**What you should do**
Given the entries that follow, write out exactly the lines starting at the one containing "The image size is (618, 436)." and ending at the one containing "Viewport: 583px width, 521px height.", both ends included, and only those.
· · · · ·
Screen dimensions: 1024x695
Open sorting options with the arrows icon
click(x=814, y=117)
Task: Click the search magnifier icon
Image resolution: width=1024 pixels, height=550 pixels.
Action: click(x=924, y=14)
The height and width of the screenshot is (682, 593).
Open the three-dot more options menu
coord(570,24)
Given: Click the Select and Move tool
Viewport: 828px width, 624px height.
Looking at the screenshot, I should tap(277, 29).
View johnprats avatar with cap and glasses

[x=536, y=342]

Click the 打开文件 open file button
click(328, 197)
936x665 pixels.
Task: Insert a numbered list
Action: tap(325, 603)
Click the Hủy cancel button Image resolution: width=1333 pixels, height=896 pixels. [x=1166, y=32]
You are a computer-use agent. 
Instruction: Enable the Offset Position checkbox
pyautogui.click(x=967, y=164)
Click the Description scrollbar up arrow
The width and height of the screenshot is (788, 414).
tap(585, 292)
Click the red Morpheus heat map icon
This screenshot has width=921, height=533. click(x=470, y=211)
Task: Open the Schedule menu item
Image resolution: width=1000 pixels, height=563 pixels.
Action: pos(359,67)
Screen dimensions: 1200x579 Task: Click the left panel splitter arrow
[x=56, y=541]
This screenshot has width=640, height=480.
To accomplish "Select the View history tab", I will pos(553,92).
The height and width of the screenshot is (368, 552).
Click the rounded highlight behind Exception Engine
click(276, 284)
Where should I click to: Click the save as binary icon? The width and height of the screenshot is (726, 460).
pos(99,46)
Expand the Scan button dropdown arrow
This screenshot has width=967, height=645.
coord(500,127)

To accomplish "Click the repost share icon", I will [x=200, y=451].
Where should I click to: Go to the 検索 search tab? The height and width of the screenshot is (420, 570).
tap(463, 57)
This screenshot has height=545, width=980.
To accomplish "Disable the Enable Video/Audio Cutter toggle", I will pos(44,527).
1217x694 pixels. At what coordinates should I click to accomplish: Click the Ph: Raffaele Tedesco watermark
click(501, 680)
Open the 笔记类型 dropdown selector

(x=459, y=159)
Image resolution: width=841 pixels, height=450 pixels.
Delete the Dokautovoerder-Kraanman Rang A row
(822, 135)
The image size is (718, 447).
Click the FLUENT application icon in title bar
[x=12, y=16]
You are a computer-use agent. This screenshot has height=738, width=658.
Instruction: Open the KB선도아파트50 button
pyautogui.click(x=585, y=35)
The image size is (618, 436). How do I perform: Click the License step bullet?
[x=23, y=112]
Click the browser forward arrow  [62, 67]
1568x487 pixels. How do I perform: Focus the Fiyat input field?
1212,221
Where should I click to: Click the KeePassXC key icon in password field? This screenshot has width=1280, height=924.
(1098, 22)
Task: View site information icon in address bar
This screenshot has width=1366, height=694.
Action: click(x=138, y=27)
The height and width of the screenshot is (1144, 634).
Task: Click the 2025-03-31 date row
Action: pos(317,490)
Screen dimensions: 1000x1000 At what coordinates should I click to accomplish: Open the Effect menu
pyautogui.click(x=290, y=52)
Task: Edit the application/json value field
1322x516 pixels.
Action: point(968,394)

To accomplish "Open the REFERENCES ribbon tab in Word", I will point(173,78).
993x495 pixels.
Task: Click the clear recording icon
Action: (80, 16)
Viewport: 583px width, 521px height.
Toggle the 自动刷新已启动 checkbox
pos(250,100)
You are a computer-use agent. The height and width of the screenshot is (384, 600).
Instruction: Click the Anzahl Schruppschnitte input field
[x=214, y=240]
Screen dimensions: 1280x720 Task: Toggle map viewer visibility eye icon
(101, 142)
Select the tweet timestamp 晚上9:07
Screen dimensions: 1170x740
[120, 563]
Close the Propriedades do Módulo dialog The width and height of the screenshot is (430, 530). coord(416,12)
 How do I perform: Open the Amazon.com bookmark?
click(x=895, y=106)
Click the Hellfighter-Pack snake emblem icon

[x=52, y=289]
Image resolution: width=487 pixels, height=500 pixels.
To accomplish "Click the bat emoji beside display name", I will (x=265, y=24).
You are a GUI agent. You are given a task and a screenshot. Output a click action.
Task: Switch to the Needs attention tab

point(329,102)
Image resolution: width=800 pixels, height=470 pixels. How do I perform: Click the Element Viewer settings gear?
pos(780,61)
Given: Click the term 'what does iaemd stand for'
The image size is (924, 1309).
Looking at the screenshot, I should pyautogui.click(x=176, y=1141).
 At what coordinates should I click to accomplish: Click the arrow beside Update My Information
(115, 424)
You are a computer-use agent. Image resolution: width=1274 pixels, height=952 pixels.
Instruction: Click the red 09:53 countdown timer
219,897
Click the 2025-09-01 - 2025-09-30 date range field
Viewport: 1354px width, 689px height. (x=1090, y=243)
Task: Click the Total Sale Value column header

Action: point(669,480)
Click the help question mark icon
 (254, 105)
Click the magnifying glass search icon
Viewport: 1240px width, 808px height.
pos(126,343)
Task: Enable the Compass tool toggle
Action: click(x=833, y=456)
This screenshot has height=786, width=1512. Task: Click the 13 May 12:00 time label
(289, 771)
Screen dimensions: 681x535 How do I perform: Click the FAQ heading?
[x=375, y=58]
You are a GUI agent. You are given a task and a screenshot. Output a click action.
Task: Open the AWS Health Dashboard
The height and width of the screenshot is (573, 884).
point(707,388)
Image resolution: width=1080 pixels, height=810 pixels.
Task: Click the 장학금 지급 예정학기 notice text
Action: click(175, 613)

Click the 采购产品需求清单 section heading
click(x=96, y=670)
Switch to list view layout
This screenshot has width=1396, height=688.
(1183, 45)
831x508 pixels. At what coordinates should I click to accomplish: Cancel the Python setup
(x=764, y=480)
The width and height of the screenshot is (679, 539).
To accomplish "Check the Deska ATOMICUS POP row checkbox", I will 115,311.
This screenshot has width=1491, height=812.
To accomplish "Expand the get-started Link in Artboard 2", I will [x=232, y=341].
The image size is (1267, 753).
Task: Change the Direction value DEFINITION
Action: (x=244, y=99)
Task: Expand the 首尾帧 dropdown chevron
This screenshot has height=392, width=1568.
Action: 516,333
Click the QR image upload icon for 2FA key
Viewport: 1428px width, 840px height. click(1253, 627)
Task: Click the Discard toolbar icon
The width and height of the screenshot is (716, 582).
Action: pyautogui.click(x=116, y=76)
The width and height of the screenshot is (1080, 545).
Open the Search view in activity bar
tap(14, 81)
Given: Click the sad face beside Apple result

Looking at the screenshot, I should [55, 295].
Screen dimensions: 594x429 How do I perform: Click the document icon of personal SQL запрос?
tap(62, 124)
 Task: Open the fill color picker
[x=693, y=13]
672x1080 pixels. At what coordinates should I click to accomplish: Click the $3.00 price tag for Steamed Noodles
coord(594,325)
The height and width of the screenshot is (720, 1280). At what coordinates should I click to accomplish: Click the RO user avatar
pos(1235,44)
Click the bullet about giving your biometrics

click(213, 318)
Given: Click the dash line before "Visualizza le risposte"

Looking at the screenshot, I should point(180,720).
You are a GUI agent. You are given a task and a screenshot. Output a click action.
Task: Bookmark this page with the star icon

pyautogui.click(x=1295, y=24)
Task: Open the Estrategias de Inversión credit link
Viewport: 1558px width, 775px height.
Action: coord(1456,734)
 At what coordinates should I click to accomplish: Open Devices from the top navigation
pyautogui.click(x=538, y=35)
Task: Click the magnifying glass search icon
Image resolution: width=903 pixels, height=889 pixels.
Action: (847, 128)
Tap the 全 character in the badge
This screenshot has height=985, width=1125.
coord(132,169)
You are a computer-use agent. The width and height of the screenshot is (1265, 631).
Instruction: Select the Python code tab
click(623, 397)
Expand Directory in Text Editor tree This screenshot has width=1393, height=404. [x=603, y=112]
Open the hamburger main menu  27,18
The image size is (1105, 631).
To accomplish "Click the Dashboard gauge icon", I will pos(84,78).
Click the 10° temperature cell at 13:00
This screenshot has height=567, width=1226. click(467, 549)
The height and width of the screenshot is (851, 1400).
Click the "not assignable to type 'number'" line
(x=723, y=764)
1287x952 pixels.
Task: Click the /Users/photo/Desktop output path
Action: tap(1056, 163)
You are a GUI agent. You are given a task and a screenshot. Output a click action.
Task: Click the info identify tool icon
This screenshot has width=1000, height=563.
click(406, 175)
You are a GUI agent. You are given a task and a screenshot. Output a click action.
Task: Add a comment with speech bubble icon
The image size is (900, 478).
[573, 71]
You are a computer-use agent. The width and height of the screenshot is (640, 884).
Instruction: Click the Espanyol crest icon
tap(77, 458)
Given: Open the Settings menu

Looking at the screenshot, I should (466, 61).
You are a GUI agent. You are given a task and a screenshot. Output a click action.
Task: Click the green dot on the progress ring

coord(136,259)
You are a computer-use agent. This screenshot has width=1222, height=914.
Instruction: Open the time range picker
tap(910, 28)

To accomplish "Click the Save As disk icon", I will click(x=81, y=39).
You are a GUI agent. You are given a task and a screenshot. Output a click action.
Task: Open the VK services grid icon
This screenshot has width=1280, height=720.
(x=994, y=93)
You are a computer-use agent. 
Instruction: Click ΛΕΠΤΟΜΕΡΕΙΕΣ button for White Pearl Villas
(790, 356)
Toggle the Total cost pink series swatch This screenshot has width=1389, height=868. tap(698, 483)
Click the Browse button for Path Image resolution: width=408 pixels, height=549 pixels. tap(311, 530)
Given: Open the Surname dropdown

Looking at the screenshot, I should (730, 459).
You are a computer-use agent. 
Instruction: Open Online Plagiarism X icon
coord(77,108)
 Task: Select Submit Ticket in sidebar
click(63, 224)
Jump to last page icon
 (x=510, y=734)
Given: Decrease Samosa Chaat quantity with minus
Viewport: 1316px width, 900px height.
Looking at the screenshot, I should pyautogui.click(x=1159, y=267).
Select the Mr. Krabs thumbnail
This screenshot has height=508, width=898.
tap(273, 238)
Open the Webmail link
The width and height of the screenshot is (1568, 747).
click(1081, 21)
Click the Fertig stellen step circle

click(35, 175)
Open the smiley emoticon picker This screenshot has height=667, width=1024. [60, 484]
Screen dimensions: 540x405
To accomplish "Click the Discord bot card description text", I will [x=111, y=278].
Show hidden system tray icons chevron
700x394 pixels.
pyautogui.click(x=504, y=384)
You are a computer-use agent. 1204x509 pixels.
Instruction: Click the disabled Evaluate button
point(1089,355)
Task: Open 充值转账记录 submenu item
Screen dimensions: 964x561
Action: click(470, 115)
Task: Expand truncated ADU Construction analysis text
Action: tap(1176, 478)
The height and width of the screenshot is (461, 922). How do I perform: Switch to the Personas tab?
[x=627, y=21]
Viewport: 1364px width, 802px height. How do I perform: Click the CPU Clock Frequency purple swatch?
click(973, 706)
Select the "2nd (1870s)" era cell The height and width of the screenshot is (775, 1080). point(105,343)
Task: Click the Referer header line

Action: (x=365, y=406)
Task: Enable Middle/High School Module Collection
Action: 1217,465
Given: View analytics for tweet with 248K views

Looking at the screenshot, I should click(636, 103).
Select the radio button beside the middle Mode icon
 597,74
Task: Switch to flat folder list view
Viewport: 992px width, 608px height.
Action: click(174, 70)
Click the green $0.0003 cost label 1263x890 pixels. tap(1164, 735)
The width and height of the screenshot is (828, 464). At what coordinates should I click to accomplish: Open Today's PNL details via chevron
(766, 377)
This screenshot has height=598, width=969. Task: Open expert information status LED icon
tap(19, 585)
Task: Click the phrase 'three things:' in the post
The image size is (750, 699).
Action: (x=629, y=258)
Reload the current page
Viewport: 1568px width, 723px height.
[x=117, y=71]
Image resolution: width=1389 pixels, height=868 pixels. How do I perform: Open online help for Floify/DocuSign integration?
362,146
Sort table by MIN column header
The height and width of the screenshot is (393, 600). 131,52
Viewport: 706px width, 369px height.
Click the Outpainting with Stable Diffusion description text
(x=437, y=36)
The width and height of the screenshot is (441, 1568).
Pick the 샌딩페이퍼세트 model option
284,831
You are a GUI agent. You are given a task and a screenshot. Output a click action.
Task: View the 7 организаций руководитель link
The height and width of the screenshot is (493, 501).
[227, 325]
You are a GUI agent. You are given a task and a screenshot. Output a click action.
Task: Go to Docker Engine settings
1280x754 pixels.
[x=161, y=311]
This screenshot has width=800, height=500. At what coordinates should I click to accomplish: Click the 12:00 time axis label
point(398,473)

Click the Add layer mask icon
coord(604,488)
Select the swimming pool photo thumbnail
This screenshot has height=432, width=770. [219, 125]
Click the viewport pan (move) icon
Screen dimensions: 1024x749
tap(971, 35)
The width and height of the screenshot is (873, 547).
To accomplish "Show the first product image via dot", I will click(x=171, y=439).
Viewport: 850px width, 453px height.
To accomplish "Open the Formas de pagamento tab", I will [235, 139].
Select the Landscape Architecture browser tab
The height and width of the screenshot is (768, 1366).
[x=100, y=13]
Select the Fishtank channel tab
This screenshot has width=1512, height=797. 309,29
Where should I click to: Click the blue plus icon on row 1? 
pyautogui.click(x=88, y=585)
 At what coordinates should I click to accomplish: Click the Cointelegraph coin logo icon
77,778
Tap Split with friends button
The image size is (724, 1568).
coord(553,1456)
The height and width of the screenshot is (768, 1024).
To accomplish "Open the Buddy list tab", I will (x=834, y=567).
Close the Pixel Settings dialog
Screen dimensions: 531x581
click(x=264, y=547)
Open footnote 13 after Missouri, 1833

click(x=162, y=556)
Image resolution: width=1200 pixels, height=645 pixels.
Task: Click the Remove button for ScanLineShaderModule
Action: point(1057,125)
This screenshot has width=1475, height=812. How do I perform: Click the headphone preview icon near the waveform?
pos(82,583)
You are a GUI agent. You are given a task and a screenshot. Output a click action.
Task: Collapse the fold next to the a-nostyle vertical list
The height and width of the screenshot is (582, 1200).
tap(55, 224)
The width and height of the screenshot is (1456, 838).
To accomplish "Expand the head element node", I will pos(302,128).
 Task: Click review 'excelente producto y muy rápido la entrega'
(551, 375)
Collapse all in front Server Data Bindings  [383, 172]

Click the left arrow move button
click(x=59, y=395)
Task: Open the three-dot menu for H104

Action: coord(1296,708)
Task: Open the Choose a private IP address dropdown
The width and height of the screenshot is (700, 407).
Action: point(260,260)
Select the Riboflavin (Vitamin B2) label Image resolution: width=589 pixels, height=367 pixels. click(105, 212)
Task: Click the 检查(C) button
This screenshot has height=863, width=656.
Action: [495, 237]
· · · · ·
**Written answer**
The image size is (618, 436). How do I perform: Click the License step bullet?
[x=23, y=112]
Click the browser forward arrow  [62, 67]
1568x487 pixels. How do I perform: Focus the Fiyat input field?
1212,221
Where should I click to: Click the KeePassXC key icon in password field? This screenshot has width=1280, height=924.
(1098, 22)
Task: View site information icon in address bar
This screenshot has width=1366, height=694.
Action: click(x=138, y=27)
The height and width of the screenshot is (1144, 634).
Task: Click the 2025-03-31 date row
Action: pos(317,490)
Screen dimensions: 1000x1000 At what coordinates should I click to accomplish: Open the Effect menu
pyautogui.click(x=290, y=52)
Task: Edit the application/json value field
1322x516 pixels.
Action: point(968,394)

To accomplish "Open the REFERENCES ribbon tab in Word", I will point(173,78).
993x495 pixels.
Task: Click the clear recording icon
Action: (80, 16)
Viewport: 583px width, 521px height.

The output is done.